======== EXTRACTED MATERIAL ========

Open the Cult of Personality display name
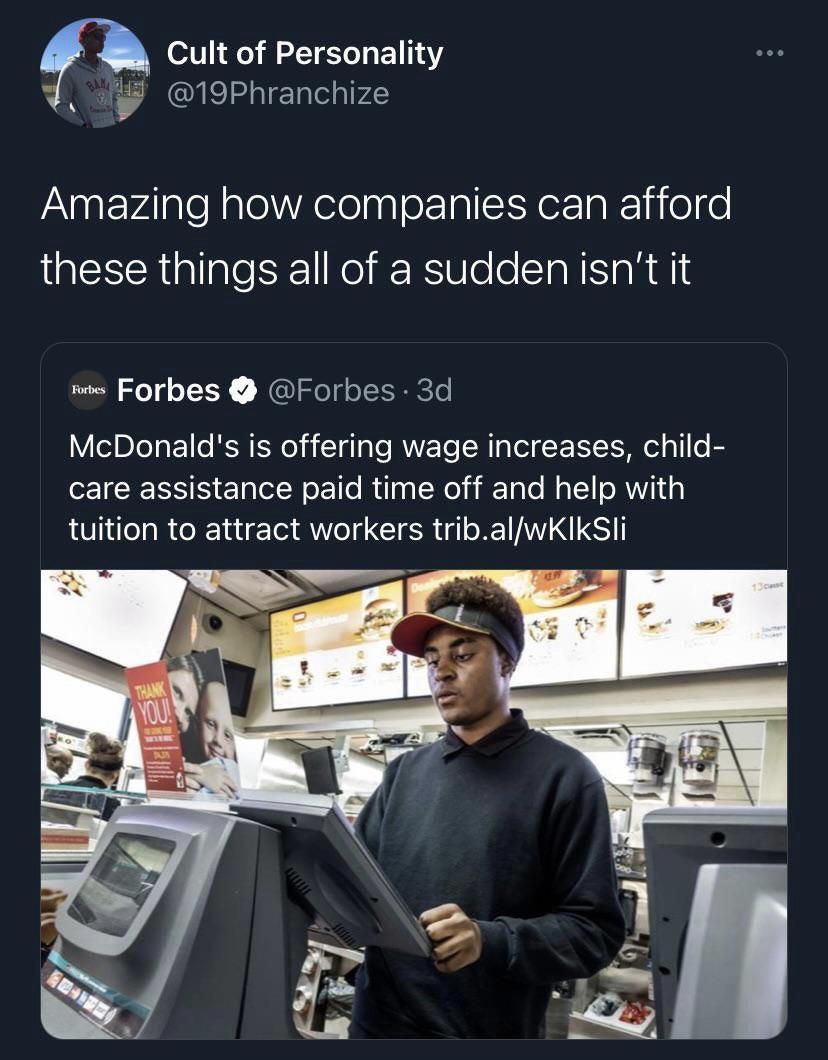828x1060 pixels. tap(305, 53)
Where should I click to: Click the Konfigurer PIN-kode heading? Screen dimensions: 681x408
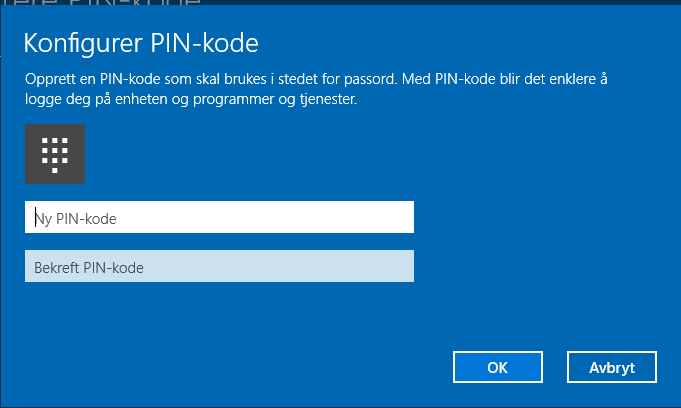141,43
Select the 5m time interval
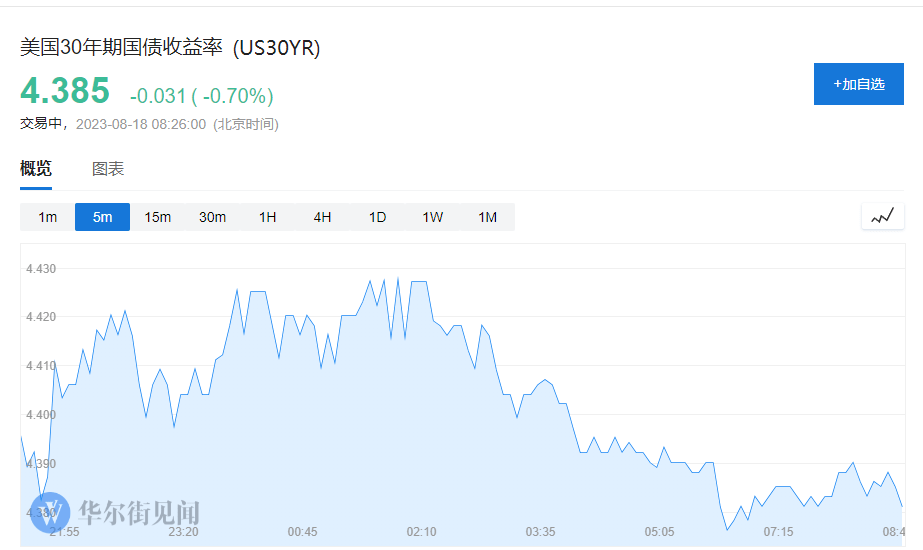This screenshot has height=550, width=923. (x=102, y=217)
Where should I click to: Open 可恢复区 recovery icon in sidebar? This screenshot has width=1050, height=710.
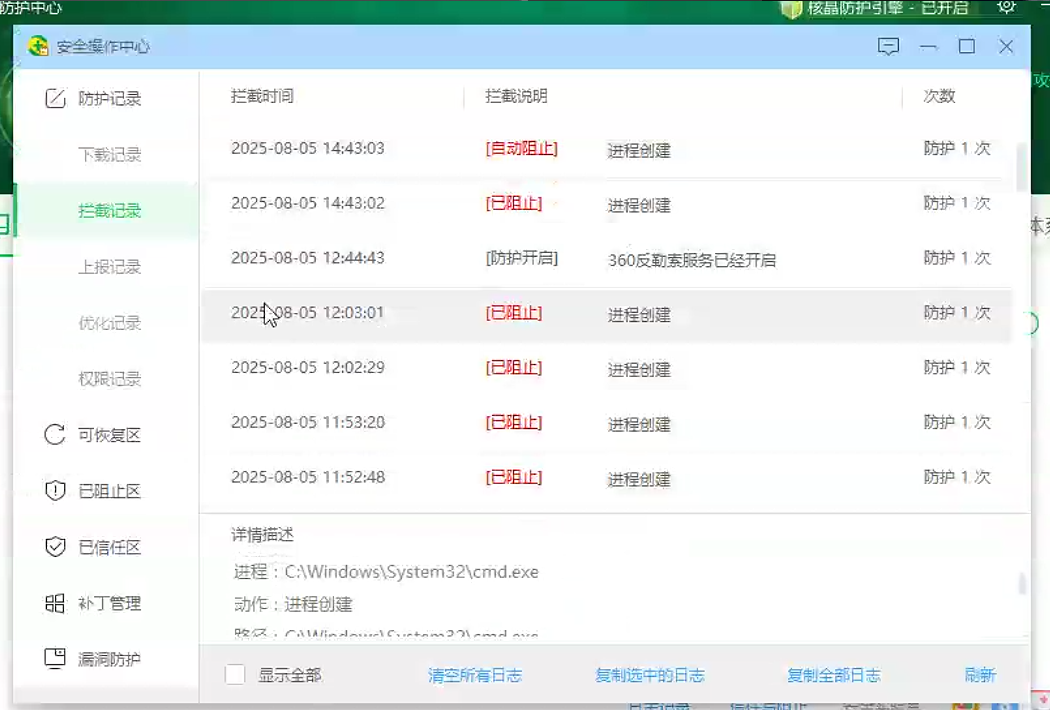point(56,435)
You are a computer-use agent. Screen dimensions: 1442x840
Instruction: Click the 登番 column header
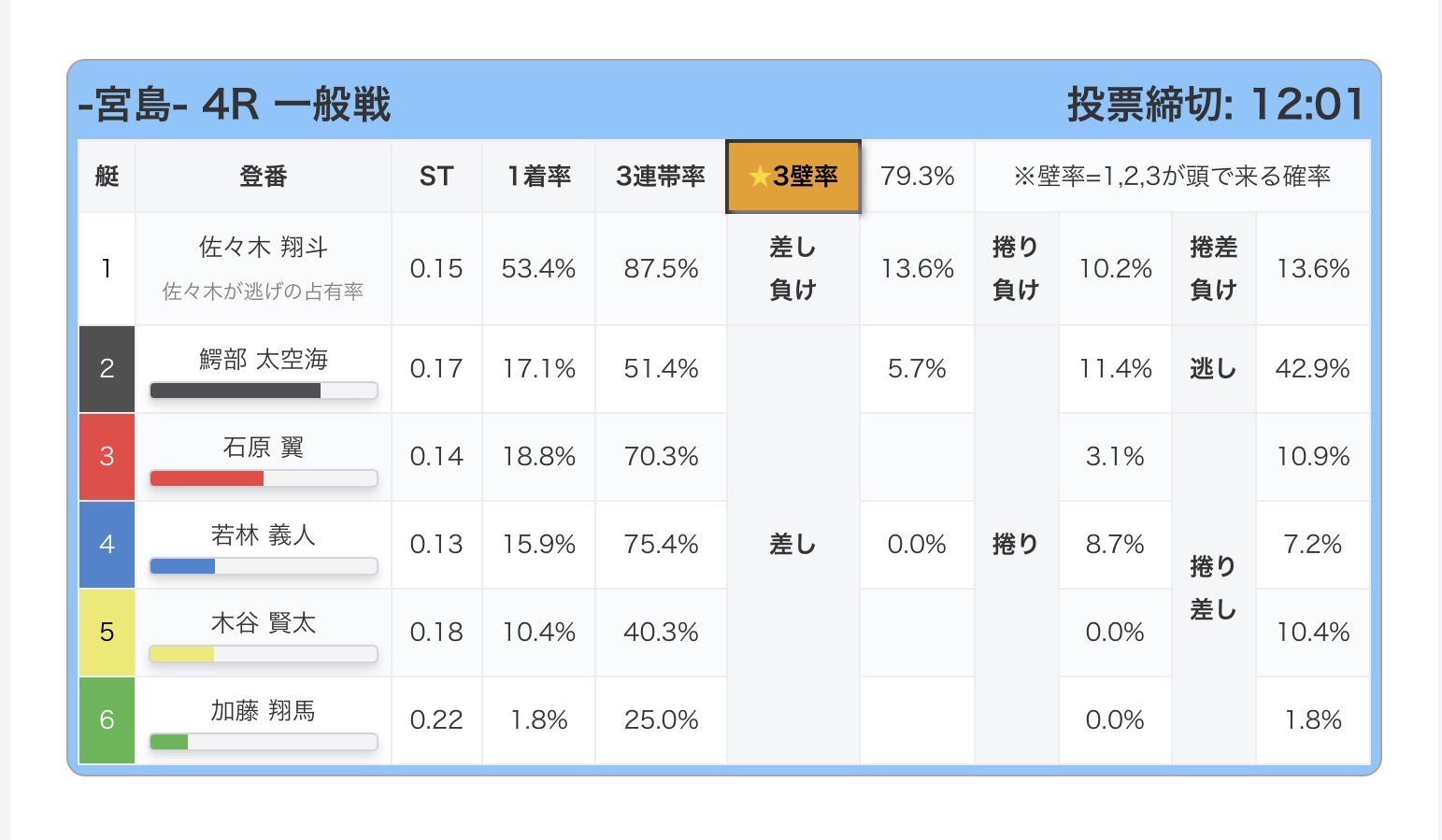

========

**TO DO**
Write out again the lines from the one with "Where should I click to: Open" through the end of the records exactly, without any of the pictures.

**WRITTEN SOLUTION**
Where should I click to: Open 可恢复区 recovery icon in sidebar? This screenshot has width=1050, height=710.
point(56,435)
You are a computer-use agent. Screen dimensions: 1442x840
Instruction: Click the 登番 column header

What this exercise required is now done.